WHAT IS NEEDED = Copy the lines of the data below verbatim, starting at the line that contains "Task: Click the display adapter card icon" and ending at the line that contains "click(1136, 63)", with both of those lines included.

DATA ENTRIES =
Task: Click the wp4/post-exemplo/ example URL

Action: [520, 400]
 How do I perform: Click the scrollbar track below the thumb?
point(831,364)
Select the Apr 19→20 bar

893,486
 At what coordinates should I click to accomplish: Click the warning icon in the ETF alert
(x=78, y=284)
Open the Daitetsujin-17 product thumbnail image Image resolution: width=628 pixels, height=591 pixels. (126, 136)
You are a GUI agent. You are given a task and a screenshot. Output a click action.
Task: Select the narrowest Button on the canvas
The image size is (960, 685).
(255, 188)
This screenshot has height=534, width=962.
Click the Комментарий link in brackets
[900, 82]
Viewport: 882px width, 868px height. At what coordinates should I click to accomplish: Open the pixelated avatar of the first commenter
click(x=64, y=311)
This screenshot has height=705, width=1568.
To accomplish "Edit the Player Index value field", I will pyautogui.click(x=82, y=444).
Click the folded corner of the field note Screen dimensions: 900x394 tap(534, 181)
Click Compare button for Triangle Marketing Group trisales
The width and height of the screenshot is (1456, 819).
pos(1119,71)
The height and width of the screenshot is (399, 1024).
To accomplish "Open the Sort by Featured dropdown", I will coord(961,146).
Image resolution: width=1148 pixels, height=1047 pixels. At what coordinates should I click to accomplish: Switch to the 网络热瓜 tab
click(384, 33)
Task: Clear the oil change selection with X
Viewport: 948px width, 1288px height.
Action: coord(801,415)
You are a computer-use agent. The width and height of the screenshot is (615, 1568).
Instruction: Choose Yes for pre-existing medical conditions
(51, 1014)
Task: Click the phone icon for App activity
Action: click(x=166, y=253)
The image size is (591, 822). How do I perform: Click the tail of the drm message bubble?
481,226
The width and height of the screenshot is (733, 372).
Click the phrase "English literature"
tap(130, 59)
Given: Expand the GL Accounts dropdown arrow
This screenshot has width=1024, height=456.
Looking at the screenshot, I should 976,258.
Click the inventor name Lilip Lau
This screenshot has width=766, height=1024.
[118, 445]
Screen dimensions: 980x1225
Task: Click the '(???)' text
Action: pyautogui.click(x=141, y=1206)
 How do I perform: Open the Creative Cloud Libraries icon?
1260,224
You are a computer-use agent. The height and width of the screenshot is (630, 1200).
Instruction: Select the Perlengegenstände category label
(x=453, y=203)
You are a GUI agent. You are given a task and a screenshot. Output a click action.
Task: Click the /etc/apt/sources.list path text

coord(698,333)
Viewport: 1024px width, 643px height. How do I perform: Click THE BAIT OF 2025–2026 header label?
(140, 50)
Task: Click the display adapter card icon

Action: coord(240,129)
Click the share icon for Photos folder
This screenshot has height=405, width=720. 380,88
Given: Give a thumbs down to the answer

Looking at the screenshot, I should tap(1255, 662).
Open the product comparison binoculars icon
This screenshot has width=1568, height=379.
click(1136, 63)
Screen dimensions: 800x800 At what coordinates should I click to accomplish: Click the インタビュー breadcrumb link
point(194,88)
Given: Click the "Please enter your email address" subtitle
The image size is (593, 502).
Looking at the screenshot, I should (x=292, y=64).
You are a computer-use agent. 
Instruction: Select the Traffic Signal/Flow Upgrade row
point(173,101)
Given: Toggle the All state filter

RESULT =
Task: Click the display adapter card icon

Action: coord(240,129)
Click the share icon for Photos folder
This screenshot has height=405, width=720. 380,88
Given: Give a thumbs down to the answer

Looking at the screenshot, I should tap(1255, 662).
Open the product comparison binoculars icon
This screenshot has width=1568, height=379.
click(1136, 63)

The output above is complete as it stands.